DATOS MOSTRADOS.
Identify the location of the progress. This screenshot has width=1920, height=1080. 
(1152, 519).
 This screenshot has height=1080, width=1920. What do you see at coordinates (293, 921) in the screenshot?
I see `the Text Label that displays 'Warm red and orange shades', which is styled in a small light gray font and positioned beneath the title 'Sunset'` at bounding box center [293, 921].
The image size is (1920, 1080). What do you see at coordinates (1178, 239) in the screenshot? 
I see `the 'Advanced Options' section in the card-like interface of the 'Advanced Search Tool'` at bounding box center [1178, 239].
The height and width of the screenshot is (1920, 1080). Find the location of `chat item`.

TAREA PENDIENTE.
Cambia "chat item" por "message item" en las entradas que empiezan en la línea que contiene "The image size" y llegan hasta el final, y escríbelas de nuevo sin alterar nada más.

SOLUCIÓN ESCRITA.
The image size is (1920, 1080). What do you see at coordinates (1178, 239) in the screenshot? 
I see `the 'Advanced Options' section in the card-like interface of the 'Advanced Search Tool'` at bounding box center [1178, 239].
The height and width of the screenshot is (1920, 1080). Find the location of `message item`.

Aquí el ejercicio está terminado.